WORK ITEM: Retype the passage of the aflibercept study abstract between "Conclusions: Japanese patients" and "resolution at 12 months.", inclusive.

*** QUOTED PASSAGE Section Begins ***

Efficacy of intravitreal aflibercept injections for Japanese patients with polypoidal choroidal vasculopathy
Authors Arakawa A, Inoue M, Sato S, Yamane S, Kadonosono K
Received 1 December 2016
Accepted for publication 14 March 2017
Published 27 April 2017 Volume 2017:11 Pages 797—802
Checked for plagiarism Yes
Review by Single anonymous peer review
Peer reviewer comments 2
Editor who approved publication: Dr Scott Fraser
Akira Arakawa,1,2 Maiko Inoue,2 Shimpei Sato,2 Shin Yamane,2 Kazuaki Kadonosono2
1Department of Ophthalmology, St Marianna University School of Medicine, Yokohama City Seibu Hospital, 2Department of Ophthalmology, Yokohama City University Medical Center, Yokohama, Japan
Purpose: To evaluate the efficacy of intravitreal aflibercept therapy in treatment-naïve Japanese patients with polypoidal choroidal vasculopathy (PCV) using Early Treatment Diabetic Retinopathy Study (ETDRS) letter scores.
Subjects and methods: This study was a prospective, nonrandomized, interventional exploratory clinical trial performed in an institutional setting. Patients with PCV were treated with intravitreal aflibercept 2 mg/0.05 mL every 2 months after 3 initial monthly doses, for 1 year. Visual acuity test using the ETDRS chart and indocyanine green angiography was performed at baseline and at 6 and 12 months after initiating the treatment, in addition to routine examinations performed at each visit. The main outcome measure was the proportion of patients who achieved <15 ETDRS letter score loss.
Results: Twenty-two patients were enrolled in this study. Nineteen (86%) patients were eligible for analysis. All the patients maintained their visual acuity (<15 ETDRS letter score loss) at 12 months. The ETDRS letter scores were 64.1 at baseline and 69.8 at 12 months (P<0.039). The polyps regressed completely in 14 (74%) patients at 12 months. Cataract progressed in 1 eye, but this progression was considered to be a senile change.
Conclusions: Japanese patients with treatment-naïve PCV, who were treated with intravitreal aflibercept every 2 months after 3 initial monthly doses, exhibited a significant increase in ETDRS letter scores and a high rate of polyp resolution at 12 months.

*** QUOTED PASSAGE Section Ends ***
*** DATASET RECORDS Section Begins ***

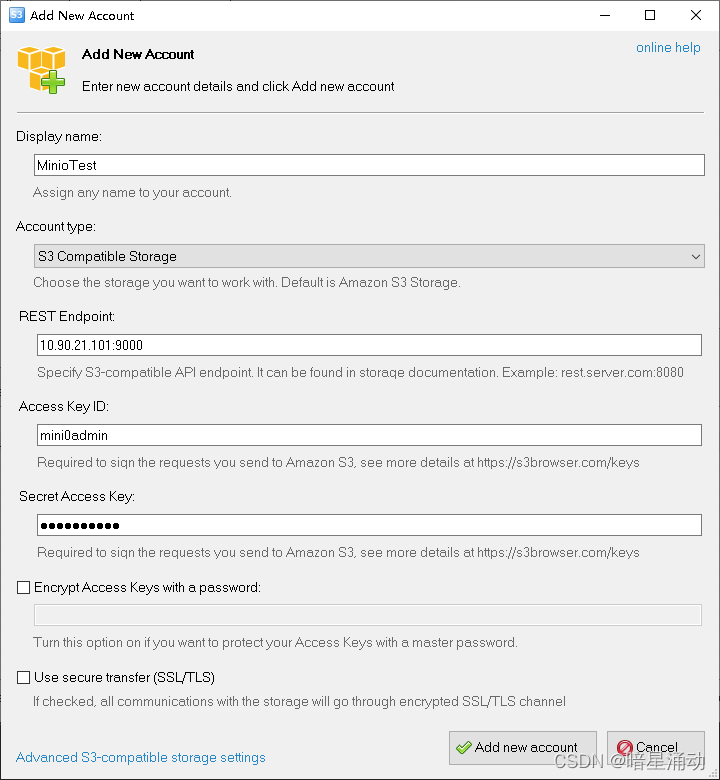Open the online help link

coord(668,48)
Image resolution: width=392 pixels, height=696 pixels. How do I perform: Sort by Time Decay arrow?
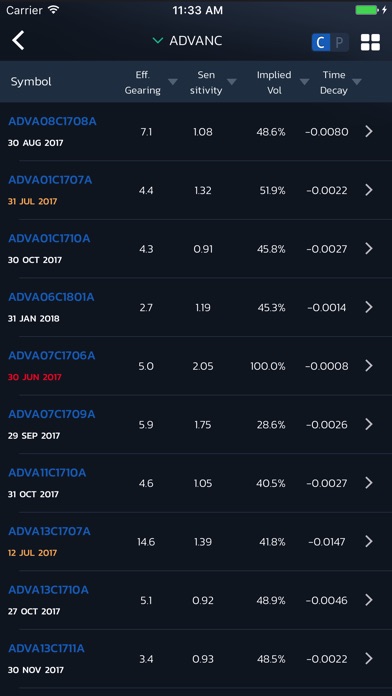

*** DATASET RECORDS Section Ends ***
*** DATASET RECORDS Section Begins ***

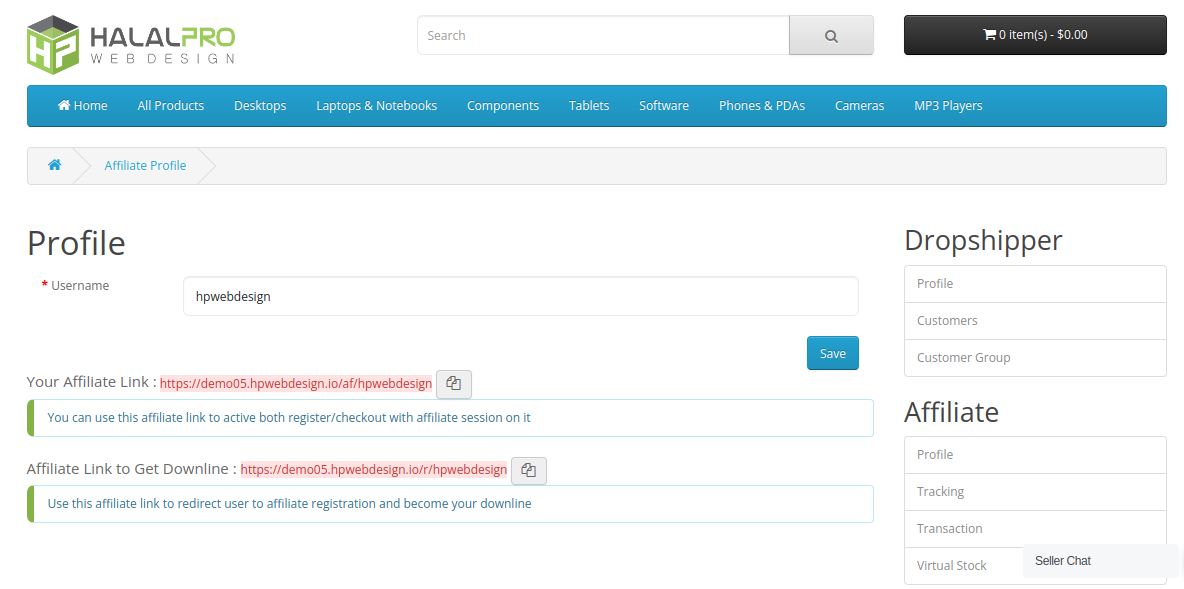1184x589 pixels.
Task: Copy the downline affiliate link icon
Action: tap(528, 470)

*** DATASET RECORDS Section Ends ***

TASK SOLUTION:
Conclusions: Japanese patients with treatment-naïve PCV, who were treated with intravitreal aflibercept every 2 months after 3 initial monthly doses, exhibited a significant increase in ETDRS letter scores and a high rate of polyp resolution at 12 months.